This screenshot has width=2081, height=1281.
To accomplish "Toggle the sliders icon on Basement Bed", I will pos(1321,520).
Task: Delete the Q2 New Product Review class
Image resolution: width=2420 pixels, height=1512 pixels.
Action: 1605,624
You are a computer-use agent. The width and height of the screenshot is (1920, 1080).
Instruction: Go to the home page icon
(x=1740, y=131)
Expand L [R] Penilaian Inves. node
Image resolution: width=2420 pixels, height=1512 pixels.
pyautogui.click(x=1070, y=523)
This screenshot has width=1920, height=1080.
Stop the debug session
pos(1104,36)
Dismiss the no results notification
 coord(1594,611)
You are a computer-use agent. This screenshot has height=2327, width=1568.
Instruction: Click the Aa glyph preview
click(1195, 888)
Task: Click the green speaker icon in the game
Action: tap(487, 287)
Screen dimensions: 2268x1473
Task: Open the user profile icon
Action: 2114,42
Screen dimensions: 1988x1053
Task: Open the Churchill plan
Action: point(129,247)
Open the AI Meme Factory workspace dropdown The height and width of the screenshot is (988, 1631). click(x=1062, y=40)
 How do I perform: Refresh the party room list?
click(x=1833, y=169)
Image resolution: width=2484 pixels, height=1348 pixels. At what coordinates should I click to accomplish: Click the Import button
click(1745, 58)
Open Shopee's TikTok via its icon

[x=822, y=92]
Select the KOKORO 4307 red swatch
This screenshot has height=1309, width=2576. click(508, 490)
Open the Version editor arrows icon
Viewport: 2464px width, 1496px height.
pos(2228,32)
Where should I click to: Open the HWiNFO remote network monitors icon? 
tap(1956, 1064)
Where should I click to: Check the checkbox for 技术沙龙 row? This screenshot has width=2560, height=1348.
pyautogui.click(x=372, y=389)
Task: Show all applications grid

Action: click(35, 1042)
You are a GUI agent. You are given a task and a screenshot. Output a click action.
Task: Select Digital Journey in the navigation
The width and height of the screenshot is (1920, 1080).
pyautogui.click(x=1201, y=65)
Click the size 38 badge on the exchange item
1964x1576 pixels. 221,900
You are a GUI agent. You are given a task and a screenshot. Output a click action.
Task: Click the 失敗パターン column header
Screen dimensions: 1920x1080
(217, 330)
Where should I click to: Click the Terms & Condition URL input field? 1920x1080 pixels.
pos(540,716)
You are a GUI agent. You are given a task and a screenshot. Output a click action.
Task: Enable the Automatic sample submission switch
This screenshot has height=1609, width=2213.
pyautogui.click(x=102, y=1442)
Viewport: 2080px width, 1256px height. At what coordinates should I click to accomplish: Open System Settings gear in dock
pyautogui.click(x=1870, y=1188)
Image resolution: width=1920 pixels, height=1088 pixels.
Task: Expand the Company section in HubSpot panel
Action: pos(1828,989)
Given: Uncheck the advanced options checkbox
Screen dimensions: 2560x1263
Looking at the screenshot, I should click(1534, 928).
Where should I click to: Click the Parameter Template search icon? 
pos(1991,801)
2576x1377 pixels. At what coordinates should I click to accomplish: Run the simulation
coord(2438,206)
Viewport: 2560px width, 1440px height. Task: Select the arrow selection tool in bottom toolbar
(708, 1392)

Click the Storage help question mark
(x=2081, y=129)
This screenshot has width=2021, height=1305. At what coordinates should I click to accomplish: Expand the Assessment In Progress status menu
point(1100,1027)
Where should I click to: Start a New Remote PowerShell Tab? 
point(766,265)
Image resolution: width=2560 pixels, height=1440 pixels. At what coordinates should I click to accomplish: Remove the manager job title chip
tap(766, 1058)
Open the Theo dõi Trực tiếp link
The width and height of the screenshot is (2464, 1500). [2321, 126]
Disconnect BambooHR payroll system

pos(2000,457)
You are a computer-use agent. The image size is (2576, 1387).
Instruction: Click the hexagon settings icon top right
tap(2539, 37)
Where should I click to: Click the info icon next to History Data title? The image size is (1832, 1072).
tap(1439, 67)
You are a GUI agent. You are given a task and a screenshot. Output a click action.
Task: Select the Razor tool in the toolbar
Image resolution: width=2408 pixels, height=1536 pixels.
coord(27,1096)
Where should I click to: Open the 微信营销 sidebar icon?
◆ ◆ ◆ ◆ ◆
Exactly one number is the expected answer: the count of lines in the entries where the word "computer" is found.

> **OUTPUT OF THE TASK**: 3